Diario de un altermundista

El excesivo poder de las multinacionales, también las españolas

El movimiento antiglobalización tiene principalmente dos enemigos a los que pretende enfrentarse a través de sus protestas, campañas y alternativas surgidas en foros sociales y otros lugares de proposición de los movimientos sociales. Uno de ellos son las grandes empresas transnacionales, el otro, del que nos ocuparemos en otro momento,  son las grandes instituciones internacionales, como el Banco Mundial, El Fondo Monetario Internacional, La Organización Mundial del Comercio o la OTAN, por citar los más importantes.

Las transnacionales han conseguido tener un peso mayor al de muchos estados. De hecho, la empresa mayor del mundo, la petrolera Exxon-Mobil, en la que la familia Bush tiene intereses económicos, tiene una cifra de negocio mayor al PIB de un país nada despreciable como potencia económica como Suecia. Es decir, el presidente de esta petrolera tiene más peso específico, en los ámbitos económicos que son los que rigen nuestra sociedad,  que el presidente de Suecia. Otras petroleras, como Shell o BP superan en cifra de negocio el PIB de Dinamarca. La lista es interminable.

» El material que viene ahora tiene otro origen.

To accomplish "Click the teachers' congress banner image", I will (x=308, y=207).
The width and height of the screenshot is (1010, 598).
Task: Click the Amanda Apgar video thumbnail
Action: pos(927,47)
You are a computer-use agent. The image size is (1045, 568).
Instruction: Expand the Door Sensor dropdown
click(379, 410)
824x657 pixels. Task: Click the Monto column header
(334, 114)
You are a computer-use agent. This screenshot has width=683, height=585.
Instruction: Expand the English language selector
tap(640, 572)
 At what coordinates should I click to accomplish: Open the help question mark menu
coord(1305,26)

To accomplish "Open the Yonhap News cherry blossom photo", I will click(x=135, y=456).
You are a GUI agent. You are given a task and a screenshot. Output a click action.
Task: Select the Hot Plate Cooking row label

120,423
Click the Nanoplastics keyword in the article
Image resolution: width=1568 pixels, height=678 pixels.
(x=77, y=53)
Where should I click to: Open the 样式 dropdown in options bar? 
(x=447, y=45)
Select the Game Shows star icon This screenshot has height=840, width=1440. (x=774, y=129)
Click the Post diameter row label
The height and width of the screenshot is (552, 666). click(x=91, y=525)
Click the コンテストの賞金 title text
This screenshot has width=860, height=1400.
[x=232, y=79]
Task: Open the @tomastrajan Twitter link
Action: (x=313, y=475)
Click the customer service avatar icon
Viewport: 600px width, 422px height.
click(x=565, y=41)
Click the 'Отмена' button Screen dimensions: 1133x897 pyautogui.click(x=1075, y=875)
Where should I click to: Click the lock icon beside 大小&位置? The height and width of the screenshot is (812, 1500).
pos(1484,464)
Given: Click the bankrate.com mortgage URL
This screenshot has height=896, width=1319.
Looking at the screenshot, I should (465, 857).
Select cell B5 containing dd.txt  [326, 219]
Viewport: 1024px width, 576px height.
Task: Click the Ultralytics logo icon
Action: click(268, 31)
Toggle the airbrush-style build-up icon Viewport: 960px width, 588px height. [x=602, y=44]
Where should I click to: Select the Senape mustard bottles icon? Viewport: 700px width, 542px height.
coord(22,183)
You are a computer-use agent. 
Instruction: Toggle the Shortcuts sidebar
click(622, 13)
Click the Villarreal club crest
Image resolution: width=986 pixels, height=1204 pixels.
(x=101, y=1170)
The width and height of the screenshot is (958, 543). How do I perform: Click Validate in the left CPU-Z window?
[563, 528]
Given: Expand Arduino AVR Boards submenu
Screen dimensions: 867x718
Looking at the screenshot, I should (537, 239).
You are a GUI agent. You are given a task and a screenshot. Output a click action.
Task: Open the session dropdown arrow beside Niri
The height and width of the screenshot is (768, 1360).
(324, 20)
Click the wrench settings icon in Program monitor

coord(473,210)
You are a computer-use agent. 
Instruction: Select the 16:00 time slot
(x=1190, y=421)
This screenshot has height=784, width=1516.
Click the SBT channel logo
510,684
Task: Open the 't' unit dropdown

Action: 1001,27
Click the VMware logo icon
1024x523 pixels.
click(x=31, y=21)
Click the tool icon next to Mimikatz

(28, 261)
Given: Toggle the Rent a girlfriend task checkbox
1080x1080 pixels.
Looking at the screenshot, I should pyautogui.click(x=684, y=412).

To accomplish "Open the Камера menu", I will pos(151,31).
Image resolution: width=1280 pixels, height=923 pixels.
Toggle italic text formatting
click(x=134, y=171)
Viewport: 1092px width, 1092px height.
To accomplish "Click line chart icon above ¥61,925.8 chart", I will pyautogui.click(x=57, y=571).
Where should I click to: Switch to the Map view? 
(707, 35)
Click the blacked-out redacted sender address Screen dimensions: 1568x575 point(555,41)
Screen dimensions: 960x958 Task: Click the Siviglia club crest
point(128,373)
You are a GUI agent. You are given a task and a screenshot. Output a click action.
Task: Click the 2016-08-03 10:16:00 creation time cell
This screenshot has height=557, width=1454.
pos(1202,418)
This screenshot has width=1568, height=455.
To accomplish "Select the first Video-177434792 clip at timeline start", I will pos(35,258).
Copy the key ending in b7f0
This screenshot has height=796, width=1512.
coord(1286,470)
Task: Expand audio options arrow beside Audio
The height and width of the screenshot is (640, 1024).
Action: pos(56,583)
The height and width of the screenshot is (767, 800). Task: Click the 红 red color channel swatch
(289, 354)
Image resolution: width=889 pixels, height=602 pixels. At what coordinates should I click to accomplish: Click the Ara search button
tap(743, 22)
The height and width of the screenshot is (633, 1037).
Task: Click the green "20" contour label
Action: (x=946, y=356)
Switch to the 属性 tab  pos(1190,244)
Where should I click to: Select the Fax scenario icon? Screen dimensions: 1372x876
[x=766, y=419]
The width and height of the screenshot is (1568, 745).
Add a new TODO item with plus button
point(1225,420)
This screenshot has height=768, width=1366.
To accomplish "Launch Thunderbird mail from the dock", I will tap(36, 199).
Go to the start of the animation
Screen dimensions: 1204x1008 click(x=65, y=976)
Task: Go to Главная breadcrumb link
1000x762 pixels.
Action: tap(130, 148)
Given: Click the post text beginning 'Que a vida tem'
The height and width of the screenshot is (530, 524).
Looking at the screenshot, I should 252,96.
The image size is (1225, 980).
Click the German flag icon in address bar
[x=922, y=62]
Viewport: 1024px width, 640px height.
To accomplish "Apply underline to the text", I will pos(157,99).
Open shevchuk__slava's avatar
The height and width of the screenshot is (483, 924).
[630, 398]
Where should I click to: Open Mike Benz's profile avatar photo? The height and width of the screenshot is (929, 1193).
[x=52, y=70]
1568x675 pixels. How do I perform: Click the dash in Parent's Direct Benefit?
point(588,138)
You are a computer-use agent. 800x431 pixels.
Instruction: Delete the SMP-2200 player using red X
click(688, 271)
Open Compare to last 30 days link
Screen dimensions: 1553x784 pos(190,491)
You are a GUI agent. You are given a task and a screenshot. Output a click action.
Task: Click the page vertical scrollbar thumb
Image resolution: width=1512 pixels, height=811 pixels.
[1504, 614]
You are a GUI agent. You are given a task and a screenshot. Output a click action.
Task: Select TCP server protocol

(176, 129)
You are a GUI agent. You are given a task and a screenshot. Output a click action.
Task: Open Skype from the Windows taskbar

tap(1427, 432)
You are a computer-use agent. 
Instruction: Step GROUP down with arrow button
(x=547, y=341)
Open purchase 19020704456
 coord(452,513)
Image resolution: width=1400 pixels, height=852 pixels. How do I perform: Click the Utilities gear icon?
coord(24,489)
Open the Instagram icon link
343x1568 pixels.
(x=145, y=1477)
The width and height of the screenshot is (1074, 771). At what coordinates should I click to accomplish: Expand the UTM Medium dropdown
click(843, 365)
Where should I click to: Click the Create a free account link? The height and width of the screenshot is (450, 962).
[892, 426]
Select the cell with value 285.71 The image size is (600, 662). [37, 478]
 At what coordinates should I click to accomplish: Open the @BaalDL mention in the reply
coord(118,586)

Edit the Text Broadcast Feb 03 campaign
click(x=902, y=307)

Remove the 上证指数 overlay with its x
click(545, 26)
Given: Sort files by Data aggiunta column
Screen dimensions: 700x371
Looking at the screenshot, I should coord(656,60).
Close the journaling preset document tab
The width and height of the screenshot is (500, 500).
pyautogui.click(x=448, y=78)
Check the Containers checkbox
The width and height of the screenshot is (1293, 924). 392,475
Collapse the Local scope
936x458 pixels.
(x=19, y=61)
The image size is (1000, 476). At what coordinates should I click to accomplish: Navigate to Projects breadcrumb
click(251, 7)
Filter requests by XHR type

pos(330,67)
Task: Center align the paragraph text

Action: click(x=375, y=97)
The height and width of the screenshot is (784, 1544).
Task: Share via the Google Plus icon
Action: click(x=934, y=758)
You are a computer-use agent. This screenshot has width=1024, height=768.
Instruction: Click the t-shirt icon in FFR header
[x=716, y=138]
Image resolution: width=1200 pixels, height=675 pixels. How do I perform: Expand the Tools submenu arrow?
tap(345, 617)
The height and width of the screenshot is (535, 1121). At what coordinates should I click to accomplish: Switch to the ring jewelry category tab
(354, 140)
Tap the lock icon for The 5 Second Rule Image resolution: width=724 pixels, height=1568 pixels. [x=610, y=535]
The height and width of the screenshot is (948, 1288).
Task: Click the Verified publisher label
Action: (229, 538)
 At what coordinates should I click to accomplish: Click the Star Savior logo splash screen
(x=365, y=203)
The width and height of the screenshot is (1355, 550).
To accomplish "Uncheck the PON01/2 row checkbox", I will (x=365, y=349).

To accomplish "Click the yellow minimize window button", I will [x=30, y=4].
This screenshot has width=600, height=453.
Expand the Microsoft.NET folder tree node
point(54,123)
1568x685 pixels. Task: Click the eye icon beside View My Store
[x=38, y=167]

En el Estado español tenemos varias empresas de gran tamaño, como Banco Santander, BBVA, Repsol, Telefónica, Zara, El Corte Inglés,  Endesa, ACS, Cepsa, Ferrovial, Altadis, Iberdrola, FCC o Mapfre, entre muchas otras. ¿Qué responsabilidad tienen estas empresas con respecto a las sociedades donde operan? ¿Quién se esconde detrás de ellas? ¿Es bueno que existan personas tan poderosas sin nigún control democrático? ¿Es éste el modelo de sociedad que queremos? ¿Quién manda más Zapatero o Botín? ¿Qué podemos hacer para quitarles poder? Lo curioso es que muchas de ellas fueron empresas públicas, bajo control democrático.¿En qué nos ha beneficiado privatizarlas?